Start of Records for this exercise

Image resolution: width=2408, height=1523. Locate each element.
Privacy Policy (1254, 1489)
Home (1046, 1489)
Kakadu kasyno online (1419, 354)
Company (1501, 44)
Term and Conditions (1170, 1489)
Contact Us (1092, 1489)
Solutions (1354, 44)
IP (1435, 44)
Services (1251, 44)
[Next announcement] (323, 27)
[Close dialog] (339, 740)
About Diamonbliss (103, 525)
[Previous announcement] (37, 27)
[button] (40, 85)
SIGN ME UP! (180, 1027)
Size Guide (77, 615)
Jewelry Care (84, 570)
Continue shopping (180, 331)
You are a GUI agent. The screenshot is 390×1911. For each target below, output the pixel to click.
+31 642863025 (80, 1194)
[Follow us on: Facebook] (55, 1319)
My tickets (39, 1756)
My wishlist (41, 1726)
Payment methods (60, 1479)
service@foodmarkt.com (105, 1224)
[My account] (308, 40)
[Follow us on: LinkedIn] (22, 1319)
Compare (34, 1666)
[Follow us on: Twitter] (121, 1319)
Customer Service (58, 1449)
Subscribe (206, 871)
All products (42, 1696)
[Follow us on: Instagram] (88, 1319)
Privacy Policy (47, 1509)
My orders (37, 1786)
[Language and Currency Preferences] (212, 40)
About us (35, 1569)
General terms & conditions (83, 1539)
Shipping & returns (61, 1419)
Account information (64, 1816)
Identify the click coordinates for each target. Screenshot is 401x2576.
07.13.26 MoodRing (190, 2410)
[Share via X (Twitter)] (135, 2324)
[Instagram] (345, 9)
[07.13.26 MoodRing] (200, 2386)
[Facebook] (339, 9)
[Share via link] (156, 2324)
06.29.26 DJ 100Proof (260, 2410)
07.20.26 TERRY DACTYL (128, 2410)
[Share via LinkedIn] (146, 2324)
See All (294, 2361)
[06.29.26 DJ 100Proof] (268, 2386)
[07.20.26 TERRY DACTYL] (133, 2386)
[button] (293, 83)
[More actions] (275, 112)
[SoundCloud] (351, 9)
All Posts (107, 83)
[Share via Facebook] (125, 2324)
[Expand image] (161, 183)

End of Records for this exercise

Problem details: Your answer should consist of the lines from the line with "Services (1251, 44)" to the line with "Compare (34, 1666)" above, repeated exactly, both ends included.

Expected answer:
Services (1251, 44)
[Next announcement] (323, 27)
[Close dialog] (339, 740)
About Diamonbliss (103, 525)
[Previous announcement] (37, 27)
[button] (40, 85)
SIGN ME UP! (180, 1027)
Size Guide (77, 615)
Jewelry Care (84, 570)
Continue shopping (180, 331)
You are a GUI agent. The screenshot is 390×1911. For each target below, output the pixel to click.
+31 642863025 (80, 1194)
[Follow us on: Facebook] (55, 1319)
My tickets (39, 1756)
My wishlist (41, 1726)
Payment methods (60, 1479)
service@foodmarkt.com (105, 1224)
[My account] (308, 40)
[Follow us on: LinkedIn] (22, 1319)
Compare (34, 1666)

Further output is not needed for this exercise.